Valentin is quickly becoming a household name in the northeast and has willingly accepted his newfound role as a spokesman and advocate for others facing adversity. He recently attended a benefit for a 10-year-old Rhode Island boy named Travis Williams, who suffers from Caudal regression syndrome, which has forced him to undergo 20 surgeries so far. Valentin underwent 11 procedures before his 10th birthday. Williams expressed his desire to have his own man cave to recover in privacy, so the imPOSSIBLE DREAM in Warwick, R.I., a playground for children with physical limitations, solicited donations from various athletes and organizations to fill Williams’ mancave. Valentin presented the child with a pair of autographed gloves and two tickets to Saturday’s fight.
This is Valentin’s new reality. Professional athletes in the public eye face a certain unspoken responsibility as role models. In Valentin’s case, he’s a rising star in a sport associated with unbridled toughness while constantly battling a medical condition that, try as it might, can’t keep him down for the count.
“That’s what I’m trying to do, trying to motivate a lot of people,” Valentin said. “You can’t be scared of the world because you have a certain condition. I was like that at one time. Thank God, because of boxing, I’m not scared anymore.”

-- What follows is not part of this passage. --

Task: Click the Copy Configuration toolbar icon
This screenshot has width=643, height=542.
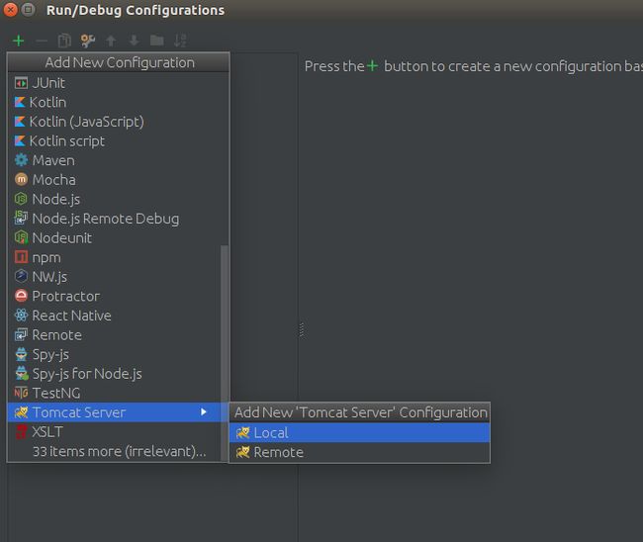Action: (x=64, y=41)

Twenty-two-year-old Worcester, Mass., prospect Jamaine Ortiz (9-0, 4 KOs) faces 21-year-old Oxnard, Calif., standout Ricardo Quiroz (10-0, 5 KOs) in an eight-round bout on the main card for the vacant WBC World Youth Lightweight Title. Headlining is female featherweight sensation Shelly Vincent (23-2, 1 KO) of Providence, R.I., by way of New London, Conn., who faces Budapest veteran Edina Kiss (15-9, 9 KOs) in an eight-round rematch of their 2015 bout, won by Vincent by majority decision. Heavyweights Juiseppe Cusumano (17-2, 15 KOs) of Carini, Sicily and Brendan Barrett (7-1-2, 5 KOs) of Ventura, Calif., battle for the vacant NBA World Title, also in an eight-round bout.
Tickets for the event start at $47 and are available online at www.cesboxing.com or www.showclix.com or by phone at 401-724-2253/2254. Next weekend’s event also makes history as part of the world’s first ultra-high definition, high dynamic range event streaming live via VIVE Network TV. The VIVE app is available on Amazon Fire TV, Apple TV, Google Play (Android TV), iOS, Roku and all smart TVs. Visit https://tickets.vivetv.network to purchase. All fights and fighters are subject to change. Showtime is 6:30 p.m. ET and the live VIVE stream begins approximately at 9.

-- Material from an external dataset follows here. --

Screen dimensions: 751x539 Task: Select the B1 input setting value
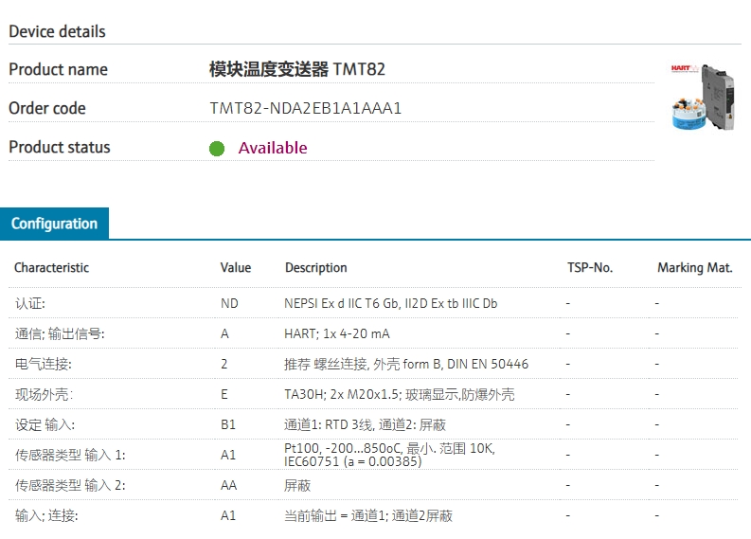[228, 424]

Also on the main card, female super bantamweights Marcia Agripino (3-1-1) of Ledyard, Conn., and Boston’s Amanda Pavone (6-0, 2 KOs) face one another in an eight-round bout for the vacant New England Championship. Taunton, Mass., welterweight Marqus Bates (5-2, 3 KOs) faces Jair Ramos (5-2-2, 2 KOs) of Waterbury, Conn., in a six-round bout and super lightweight Nicholas Briggs (2-0, 2 KOs) of Worcester puts his unbeaten record on the line against Andy Aiello (1-1-1) of Bridgewater, Mass., in a four-round bout. Unbeaten Pawtucket, R.I., super featherweight Ricky Delossantos (6-0, 1 KO) returns in his toughest test to date against U.S. Army National Guardsman Javar Jones (7-1, 2 KOs) of Indianapolis.

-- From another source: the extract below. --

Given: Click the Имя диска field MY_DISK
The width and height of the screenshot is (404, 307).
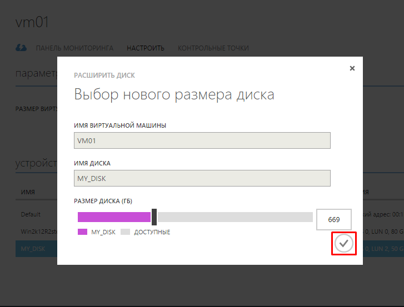Looking at the screenshot, I should click(x=202, y=178).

Providence junior middleweights Victor Reynoso (2-0, 2 KOs) battles 1-0 John Williams of Baton Rouge, La., who scored a knockout win in his pro debut in August, while fellow unbeaten junior middleweight Lamont Powell (2-0, 1 KO) of Providence faces 29-year-old Kenneth Chery (1-1, 1 KO) of Montreal Quebec. Decorated New York City amateur Arnold Gonzalez makes his long-awaited professional debut in a four-round super lightweight bout against Falls Church, Va., veteran Stacey Anderson (0-4).